The original Chinese name of this wondrous product is:
liùshén zhǐyǎng huālùshuǐ 六神止痒花露水 ("Six Spirits itch stopping toilet water")
The translation given above is the same as that provided by Google Translate.
Baidu Fanyi has "Toilet water Liushen itching".
Bing Translator gives "Six itch toilet water".
I find it surpassingly weird that none of the translation software conveyed one of the key componenets of the Chinese, namely, zhǐ 止 ("stop"), which is what the toilet water is supposed to do to the itching (yǎng 痒).
Normally I would not write a post about a simple translation software error unless there are extenuating circumstances, such as that the results are intrinsically whimsical or poetic, or that they lead to other, interesting questions. In this case, the translation itself is funny, and explaining it reveals a number of interesting things about Chinese civilization.

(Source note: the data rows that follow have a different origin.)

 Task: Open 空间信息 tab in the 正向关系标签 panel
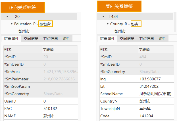pyautogui.click(x=31, y=39)
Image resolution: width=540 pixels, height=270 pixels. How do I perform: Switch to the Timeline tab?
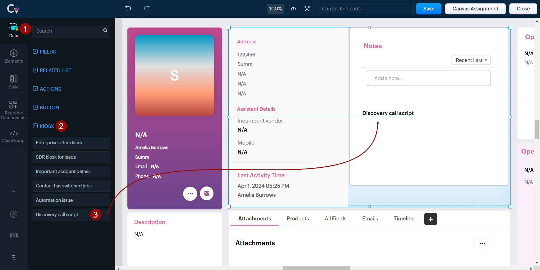point(404,218)
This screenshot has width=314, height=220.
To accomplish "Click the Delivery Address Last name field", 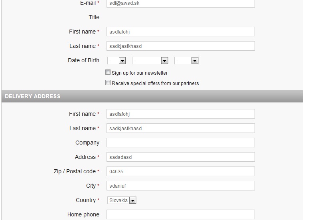I will click(x=180, y=129).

It's strange that this patent was only filed in 2009, since the product was already available for purchase in 1990, after which it quickly became famous throughout China. According to this Baidu article, it is made by a Shanghai company and has captured as much as 70% of the toilet water market in China. Perhaps they retroactively filed the patent in an (undoubtely vain) attempt to ward off imitators and imposters.
The main ingredients are said to be pearl powder and musk (zhēnzhū fěn 珍珠粉 shèxiāng 麝香).
"Toilet water" may sound strange in the context of the mistranslation of the rest of the name, but it's simply the English version of "eau de toilette". If you want to know why it's called that, read this.
The standard Chinese translation for "toilet water" is that given in the name of the product under discussion: huālùshuǐ 花露水 (lit., "flower-dew-water"). Here's the Chinese Wikipedia article on that subject.
It's curious that the English version of Wikipedia takes you to the venerable Florida Water, which is an American version of Eau de Cologne, Kölnisch Wasser, or Cologne (Water).
All right, I've kept you in suspense long enough. What are those "six gods" or "six spirits" all about? In traditional Chinese culture, the concept of liùshén 六神 ("Six Spirits") can refer to several different sets of six supposedly numinous entities. These include these six organs of the body and their presiding spirits:
xīn 心 ("heart")、fèi 肺 ("lungs")、gān 肝 ("liver")、shèn 肾 ("kidneys")、pí 脾 ("spleen")、dǎn 胆 ("gall bladder")
The notion of "Six Spirits" conveys the idea of power and well-being, so they are often employed in the names of various pills and prescriptions.
Suffice it to say for this "Six Spirits itch stopping toilet water", if you're feeling itchy and apply it to your skin, then you're bound to feel good all over because it has "the power".